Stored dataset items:
*** Begin section ***
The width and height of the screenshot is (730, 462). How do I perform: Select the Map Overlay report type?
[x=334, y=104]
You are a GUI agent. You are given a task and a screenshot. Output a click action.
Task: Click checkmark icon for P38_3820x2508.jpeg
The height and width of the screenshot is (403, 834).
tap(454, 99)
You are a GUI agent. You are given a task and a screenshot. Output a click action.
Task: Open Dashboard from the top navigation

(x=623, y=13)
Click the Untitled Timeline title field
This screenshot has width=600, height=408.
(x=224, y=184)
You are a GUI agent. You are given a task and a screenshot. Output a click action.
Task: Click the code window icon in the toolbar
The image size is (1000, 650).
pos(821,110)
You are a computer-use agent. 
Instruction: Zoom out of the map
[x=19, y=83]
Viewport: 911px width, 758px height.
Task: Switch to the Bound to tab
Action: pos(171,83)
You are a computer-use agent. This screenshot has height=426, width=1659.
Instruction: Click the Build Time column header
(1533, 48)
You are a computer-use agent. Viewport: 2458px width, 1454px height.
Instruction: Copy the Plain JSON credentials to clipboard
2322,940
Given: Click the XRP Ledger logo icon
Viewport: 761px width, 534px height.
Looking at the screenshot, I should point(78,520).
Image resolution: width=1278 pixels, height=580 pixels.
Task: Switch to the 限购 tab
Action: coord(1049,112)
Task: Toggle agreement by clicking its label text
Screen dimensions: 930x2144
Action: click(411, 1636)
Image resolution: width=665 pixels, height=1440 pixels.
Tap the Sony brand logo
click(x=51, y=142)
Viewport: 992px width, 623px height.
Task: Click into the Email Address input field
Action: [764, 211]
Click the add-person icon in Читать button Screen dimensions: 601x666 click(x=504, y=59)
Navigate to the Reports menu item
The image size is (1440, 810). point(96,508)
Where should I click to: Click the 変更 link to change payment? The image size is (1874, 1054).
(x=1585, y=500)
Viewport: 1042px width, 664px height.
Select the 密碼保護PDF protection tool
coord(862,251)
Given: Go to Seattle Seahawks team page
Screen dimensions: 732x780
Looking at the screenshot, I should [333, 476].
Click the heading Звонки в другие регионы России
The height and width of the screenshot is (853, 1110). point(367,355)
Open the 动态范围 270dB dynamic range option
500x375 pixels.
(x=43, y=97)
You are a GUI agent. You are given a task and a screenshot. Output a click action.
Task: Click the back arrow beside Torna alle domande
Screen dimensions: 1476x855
*** End section ***
Task brief: Reproduce the data above exactly, leaving nothing out.

Problem solution:
The width and height of the screenshot is (730, 462). How do I perform: Select the Map Overlay report type?
[x=334, y=104]
You are a GUI agent. You are given a task and a screenshot. Output a click action.
Task: Click checkmark icon for P38_3820x2508.jpeg
The height and width of the screenshot is (403, 834).
tap(454, 99)
You are a GUI agent. You are given a task and a screenshot. Output a click action.
Task: Open Dashboard from the top navigation

(x=623, y=13)
Click the Untitled Timeline title field
This screenshot has width=600, height=408.
(x=224, y=184)
You are a GUI agent. You are given a task and a screenshot. Output a click action.
Task: Click the code window icon in the toolbar
The image size is (1000, 650).
pos(821,110)
You are a computer-use agent. 
Instruction: Zoom out of the map
[x=19, y=83]
Viewport: 911px width, 758px height.
Task: Switch to the Bound to tab
Action: pos(171,83)
You are a computer-use agent. This screenshot has height=426, width=1659.
Instruction: Click the Build Time column header
(1533, 48)
You are a computer-use agent. Viewport: 2458px width, 1454px height.
Instruction: Copy the Plain JSON credentials to clipboard
2322,940
Given: Click the XRP Ledger logo icon
Viewport: 761px width, 534px height.
Looking at the screenshot, I should point(78,520).
Image resolution: width=1278 pixels, height=580 pixels.
Task: Switch to the 限购 tab
Action: coord(1049,112)
Task: Toggle agreement by clicking its label text
Screen dimensions: 930x2144
Action: click(411, 1636)
Image resolution: width=665 pixels, height=1440 pixels.
Tap the Sony brand logo
click(x=51, y=142)
Viewport: 992px width, 623px height.
Task: Click into the Email Address input field
Action: [764, 211]
Click the add-person icon in Читать button Screen dimensions: 601x666 click(x=504, y=59)
Navigate to the Reports menu item
The image size is (1440, 810). point(96,508)
Where should I click to: Click the 変更 link to change payment? The image size is (1874, 1054).
(x=1585, y=500)
Viewport: 1042px width, 664px height.
Select the 密碼保護PDF protection tool
coord(862,251)
Given: Go to Seattle Seahawks team page
Screen dimensions: 732x780
Looking at the screenshot, I should [333, 476].
Click the heading Звонки в другие регионы России
The height and width of the screenshot is (853, 1110). point(367,355)
Open the 动态范围 270dB dynamic range option
500x375 pixels.
(x=43, y=97)
You are a GUI agent. You are given a task and a screenshot. Output a click action.
Task: Click the back arrow beside Torna alle domande
Screen dimensions: 1476x855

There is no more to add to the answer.